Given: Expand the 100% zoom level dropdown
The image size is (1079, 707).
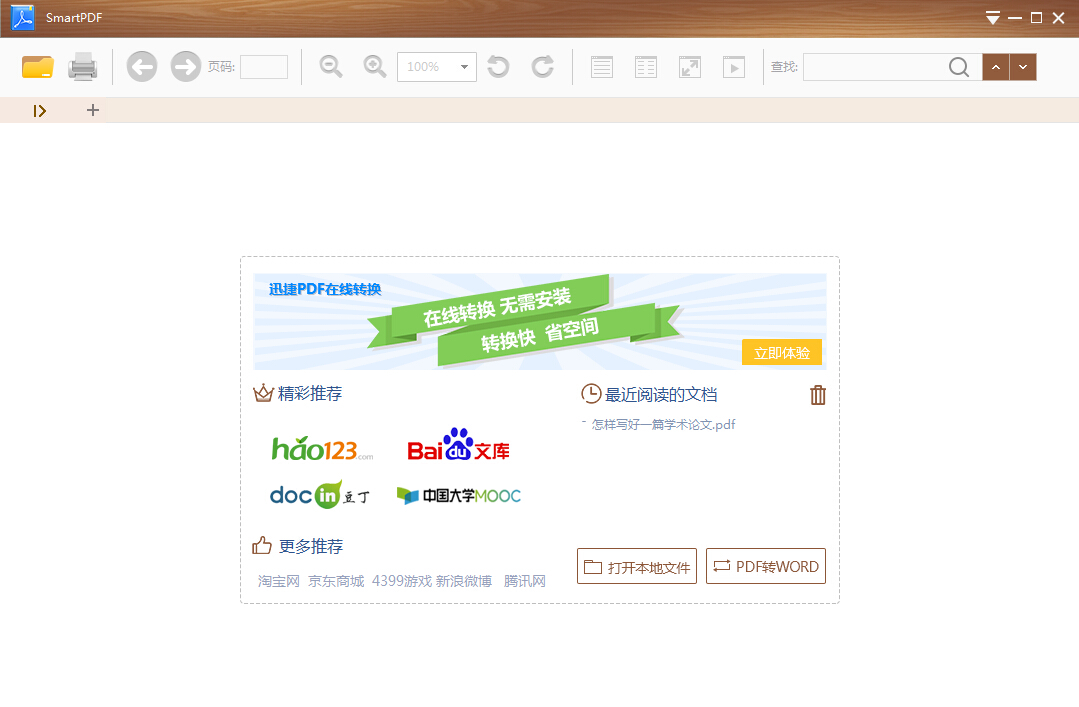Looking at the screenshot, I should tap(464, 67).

---

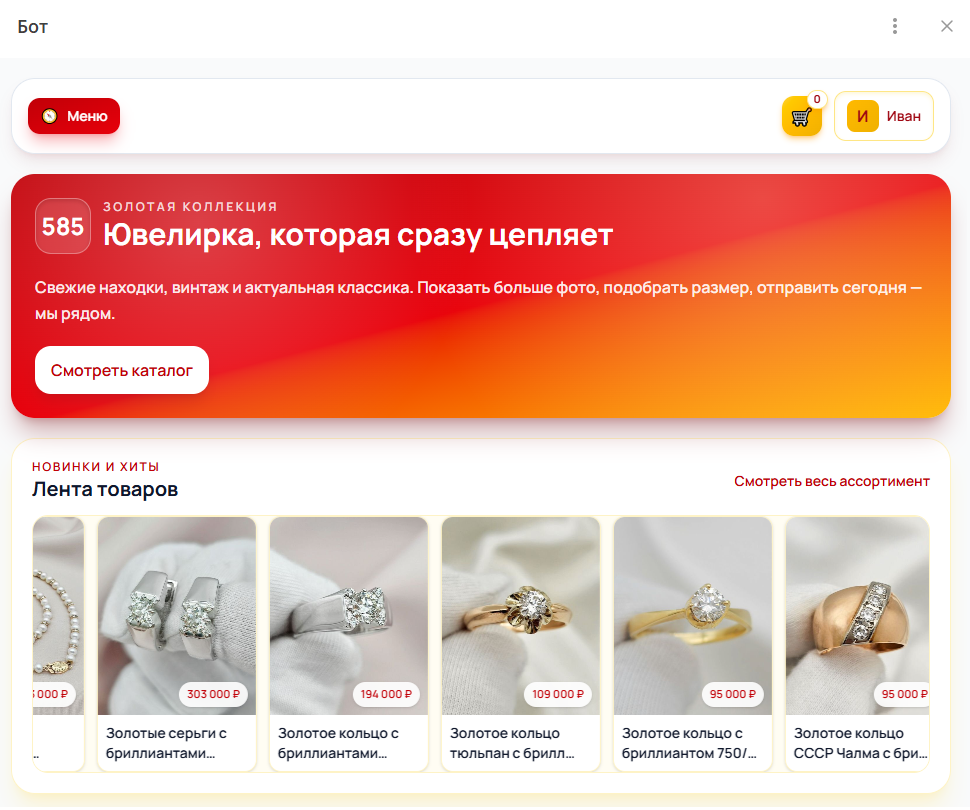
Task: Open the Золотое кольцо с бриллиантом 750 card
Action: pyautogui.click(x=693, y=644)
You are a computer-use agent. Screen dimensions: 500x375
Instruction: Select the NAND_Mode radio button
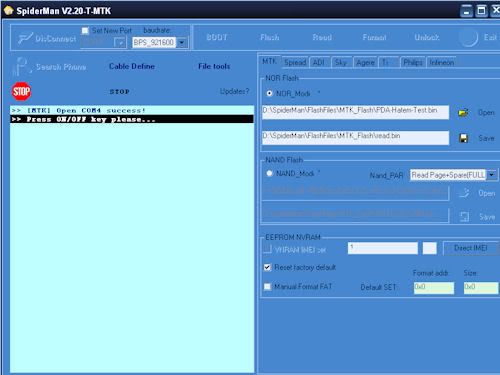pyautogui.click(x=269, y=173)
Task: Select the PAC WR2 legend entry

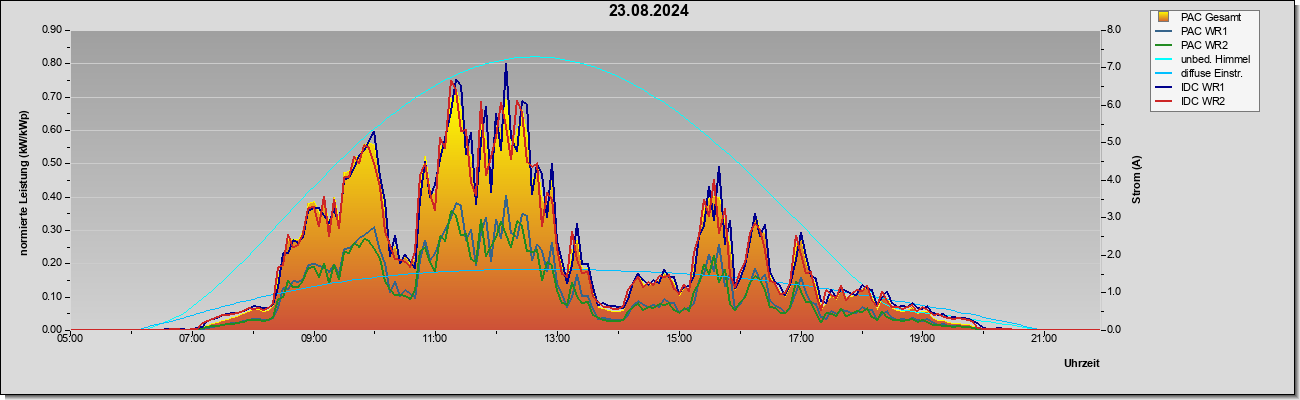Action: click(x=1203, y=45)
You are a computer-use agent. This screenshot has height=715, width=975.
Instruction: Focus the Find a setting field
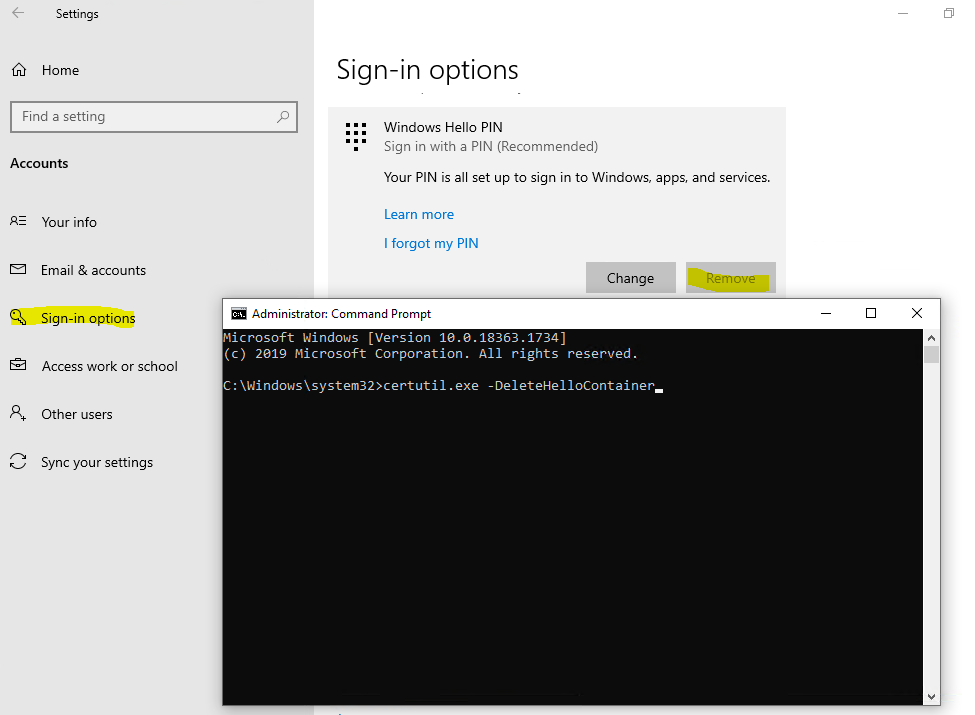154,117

* [Your instructions] Look for the word "agent" throughout the material above and copy every line that has it.

* [Output for this exercise]
You are a computer-use agent. Screen dimensions: 500x375
You are a computer-use agent. This screenshot has height=715, width=975.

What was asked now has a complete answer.